Joining the fishing electronics conversation

Forward-looking sonar provide better images of what is under the boat and allows anglers to detect fish in front of the boat.

A fisheries biologist’s perspective

Four decades ago, I used to catch a lot of fish on a little offshore hump in a northern lake. The spot, about 50 feet in diameter, rose to 25 feet from much deeper water. It wasn’t on the paper map for the lake. Despite my efforts to triangulate the location from shore features, I often spent a lot of time searching, eyes glued to my flasher depth finder. When I finally located the hump, I’d toss a fishing marker off one side of it.

Now, each morning when I start my boat, three powerful computers (in addition to the one in the outboard motor) spring to life. The unit in the console monitors depth and provides a map showing one-foot depth contours, boat position, and waypoints marking desirable fishing spots. This unit will be used later in the day in side-scan and high-resolution down-scan modes to search for underwater cover and maybe fish. When I drop the trolling motor, one unit on the bow displays a map showing depth contours and objects above the bottom below the trolling motor; the other bow unit displays depth and objects on and above the bottom in a narrow field 80 feet directly in front of the trolling motor.
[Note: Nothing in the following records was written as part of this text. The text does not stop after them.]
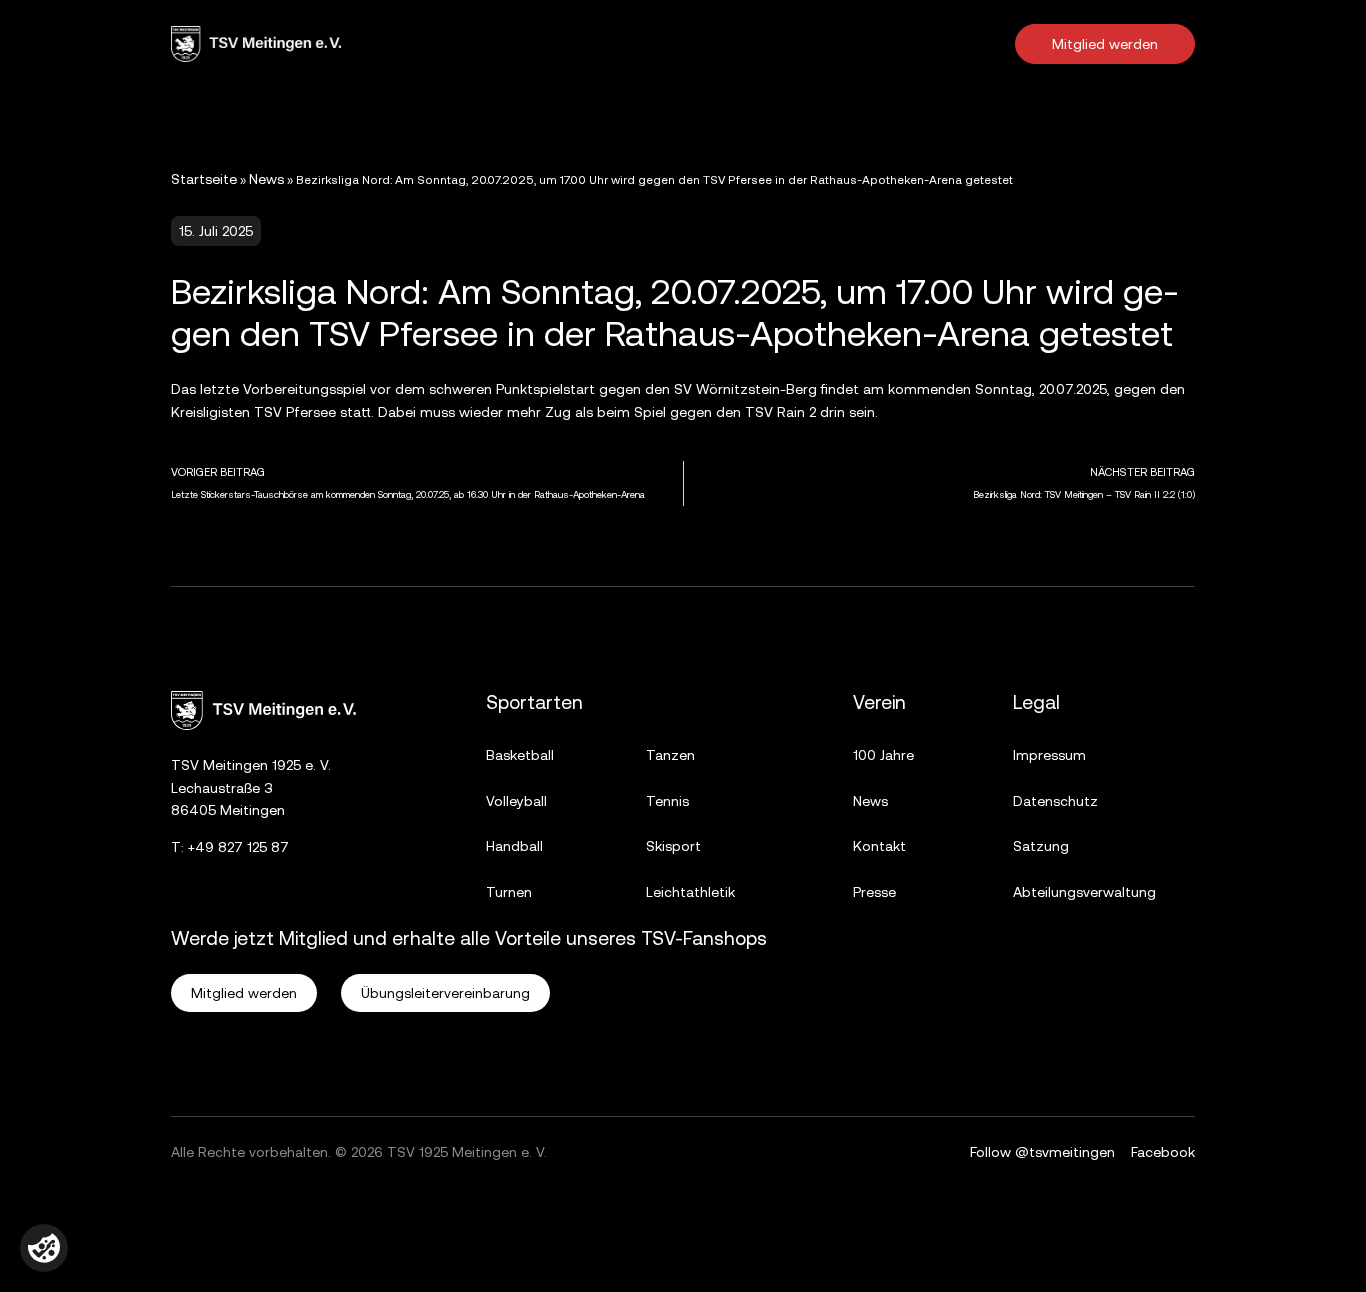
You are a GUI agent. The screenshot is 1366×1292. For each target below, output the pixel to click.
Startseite (204, 179)
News (266, 179)
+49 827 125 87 (238, 847)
I’m guessing some readers will think, “sounds like my boat.” Many anglers insist this is too much, reduces the challenge of catching fish, or is unsportsmanlike. Other anglers tout the benefits of adding more electronics. Diversity is good. Debate is healthy.

Fishing electronics

While Garmin Panoptix LiveScope and other forward-looking, real-time sonars appear to be drawing the fire right now, this and other sonar technologies are only the tip of the iceberg of anglers’ use, investment, and — maybe — addiction to a long list of electronic options.

We now take GPS and high-resolution bathymetric lake maps for granted. They certainly help keep me away from shallow-water hazards and identify potential fish-holding structure. When linked to my side-scan and forward-looking sonars, I can mark waypoints on fish or interesting habitat features without passing over them. And a SteadyCast sensor plus my GPS allows me to know the bearing and distance to that waypoint relative to the bow of my boat and make a pinpoint cast.

But there is a downside to the GPS and hi-res mapping: anybody that rides by can easily figure out what you are fishing. Even put a waypoint on it. That tiny hump in the northern lake that I often spent so much time locating? It’s on the GPS map if you zoom in, and I’ve marked it with several waypoints. Unfortunately, the spot hasn’t produced fish the last four or five times I fished it. Maybe that’s because a lot of anglers also have waypoints on my “secret” hump.

LiveScope allows anglers to see fish and know where they are in the water column.

But the electronics revolution is more than LiveScope, sidescan, and GPS. Underwater cameras like AquaVu are hardly new technology; but they still get a lot of use, particularly in clear-water northern fisheries. Wait until they attach them to underwater drones.

Don’t overlook the obvious. Computers and smartphones, although now common, can be used in many ways — from weather forecasts to fishing reports to how-to videos — to improve your fishing efficiency and increase your catch.

Biological effects

Recreational fishing is size selective mortality. In harvest fisheries, like crappies, successful anglers often cull to harvest the greatest weight of legal-length fish. Some bass anglers select lures or fishing locations to increase the size caught. Most bass anglers release most or all of the fish they catch, but a low rate of mortality accompanies catch-and-release fishing whether the fish are released immediately or retained for weigh in in a tournament. Catfish anglers are somewhere between crappie and bass anglers.

Electronic devices can greatly increase the size selectivity. With heavy fishing effort, this size selectivity could reduce the numbers of large fish in a fishery. The extent to which that occurs depends on what the angler does with fish after capture, and that is completely independent of electronic technology.

Hyperstability is a fisheries term that refers to a situation of continued high catches due to greater fishing efficiency that masks a decline in fish stocks. This term originated in marine commercial fisheries where the health of a fish stock is often judged by the commercial landings: good catches imply a healthy fishery, declining catches indicate a stock in trouble.

But hyperstability equally applies to recreational fishing. And more specifically, sustaining high catch — whether measured by fish size or fish per hour — by increasing fishing efficiency specifically zooms in on fishing electronics. The potential adverse effects are even greater when the technology increases the catch of larger fish that have a greater spawning potential.

Advanced fishing sonar and other fishing electronics are no more likely to be banned than the use of cell phones. However, avoiding the potential adverse effects of increased catch and size selectivity that can result from these technologies will require greater vigilance by fisheries management agencies to ensure the abundance and favorable size structures of our fisheries remain intact.

About Hal Schramm 182 Articles
Hal Schramm is an avid angler and veteran fisheries biologist.